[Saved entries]
________________________________________
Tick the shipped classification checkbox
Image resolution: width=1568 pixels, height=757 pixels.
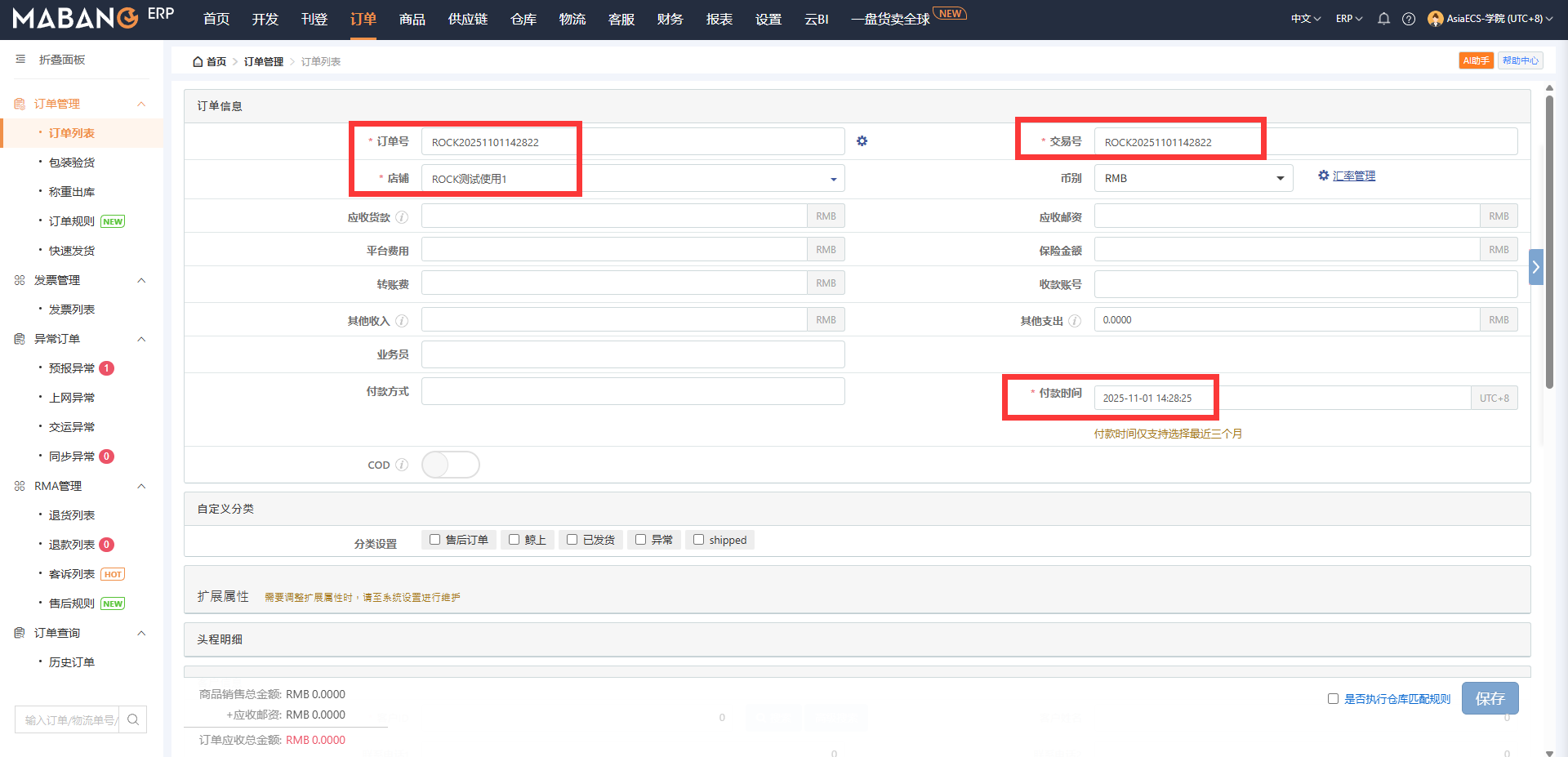[698, 540]
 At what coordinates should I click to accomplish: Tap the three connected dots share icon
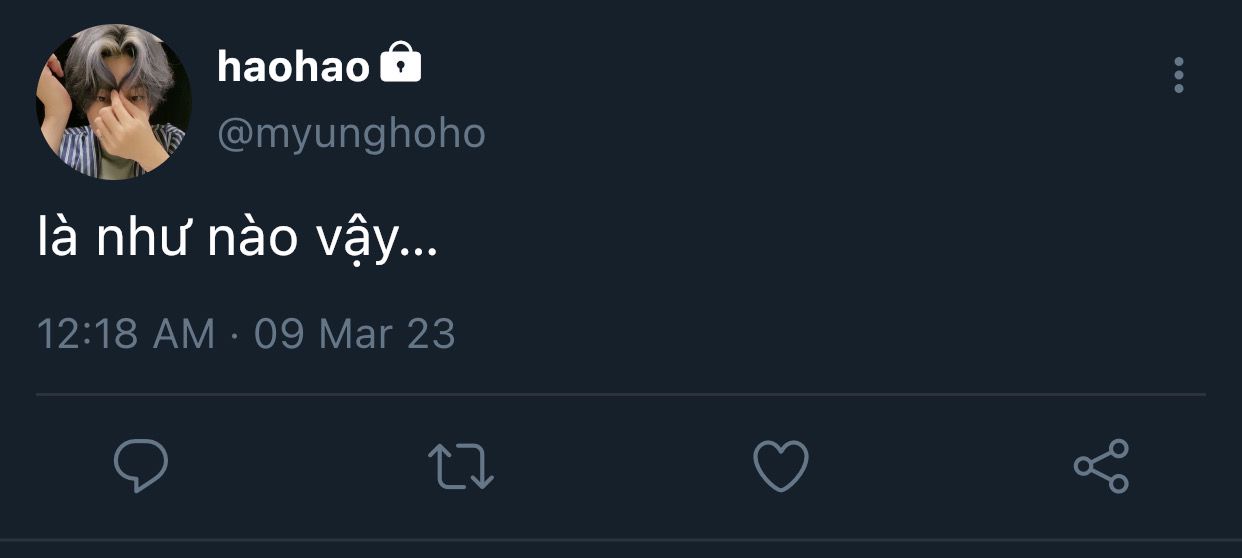1101,466
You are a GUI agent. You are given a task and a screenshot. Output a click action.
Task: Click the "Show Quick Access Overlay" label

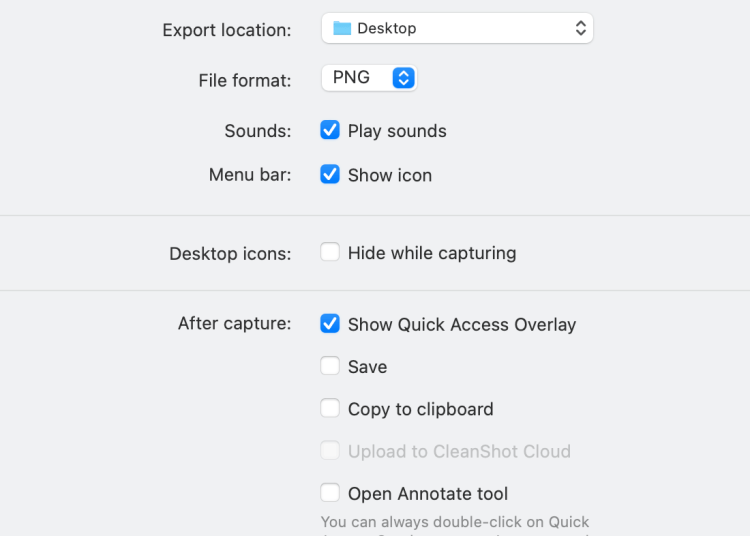coord(462,325)
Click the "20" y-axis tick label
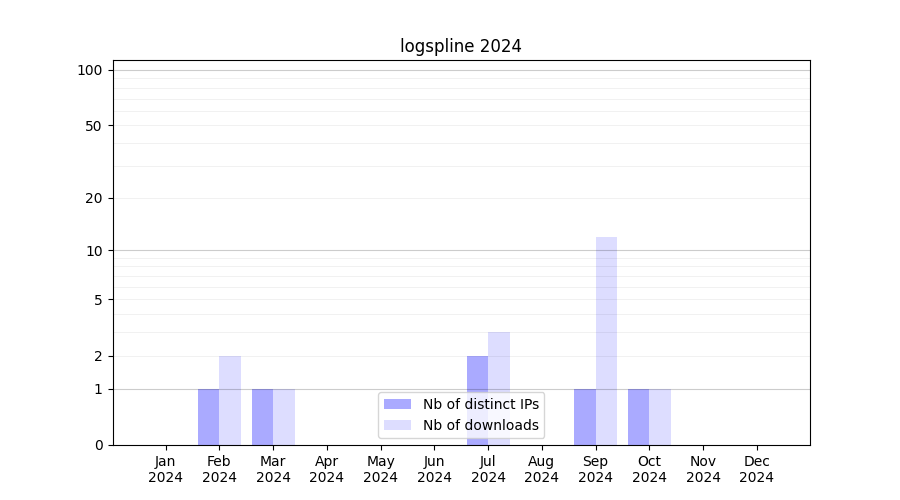The height and width of the screenshot is (500, 900). [94, 198]
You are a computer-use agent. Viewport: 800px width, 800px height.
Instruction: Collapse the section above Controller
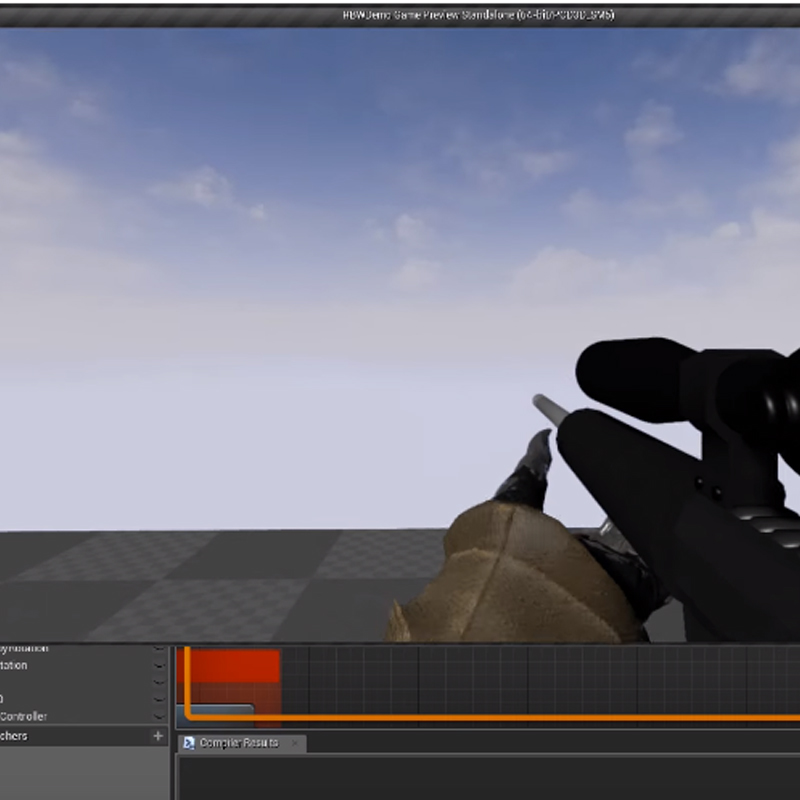pos(157,698)
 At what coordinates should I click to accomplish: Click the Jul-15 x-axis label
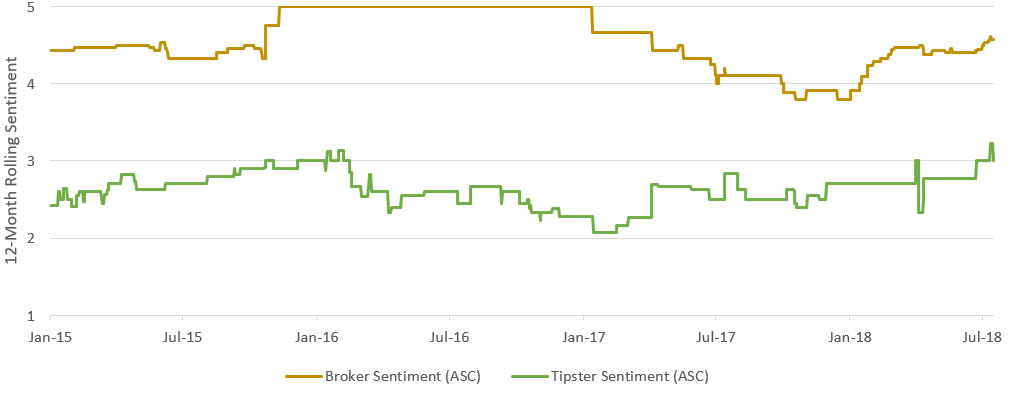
________________________________________
■ Task details ■
Each line from the one containing "Instruction: Collapse the" through the final line of the data must be reproduced exactly, both ends included, with no pictures in the copy.

■ Completed task ■
Instruction: Collapse the section above Controller
pos(157,698)
 At what coordinates should I click to accomplish: Click the Jul-15 x-axis label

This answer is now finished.